YOUR GOAL: An exact copy of the records is required, minus the pictures they hold.

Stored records
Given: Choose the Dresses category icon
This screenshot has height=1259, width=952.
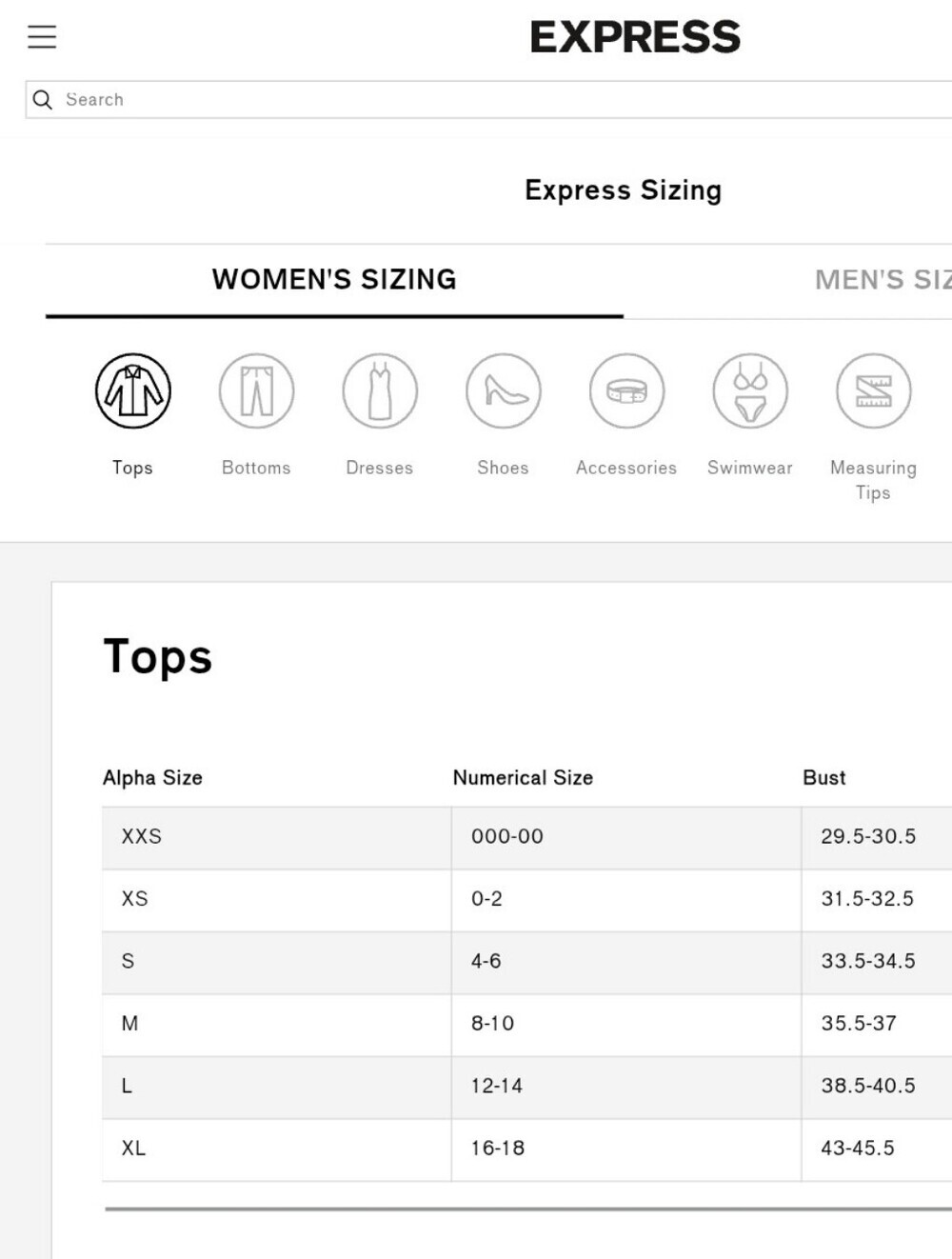Looking at the screenshot, I should tap(380, 390).
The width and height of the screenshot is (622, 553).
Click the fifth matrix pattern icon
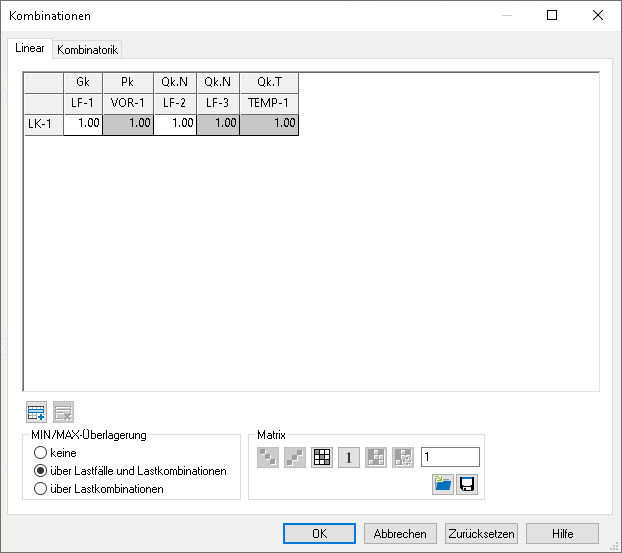pyautogui.click(x=376, y=457)
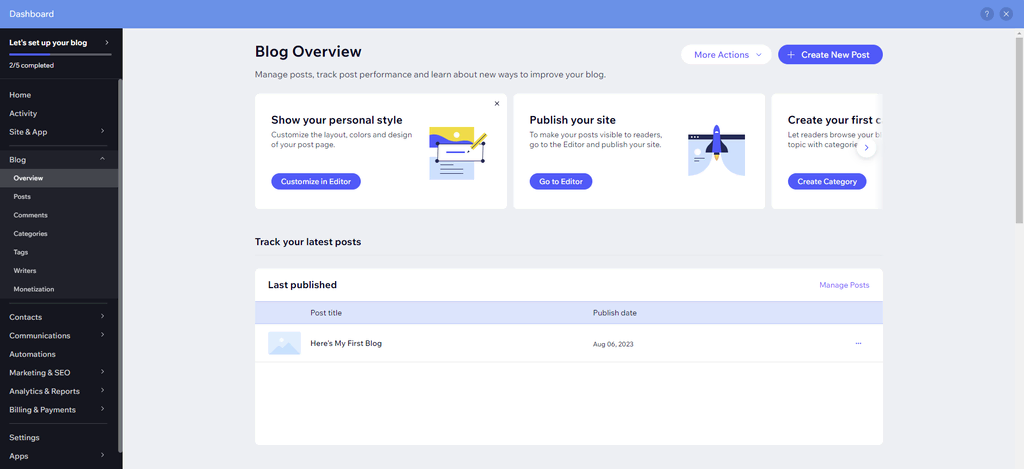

RESULT OF THIS TASK:
Given: Choose the Dresses category icon
This screenshot has height=1259, width=952.
Looking at the screenshot, I should tap(380, 390).
The width and height of the screenshot is (622, 553).
Click the fifth matrix pattern icon
pyautogui.click(x=376, y=457)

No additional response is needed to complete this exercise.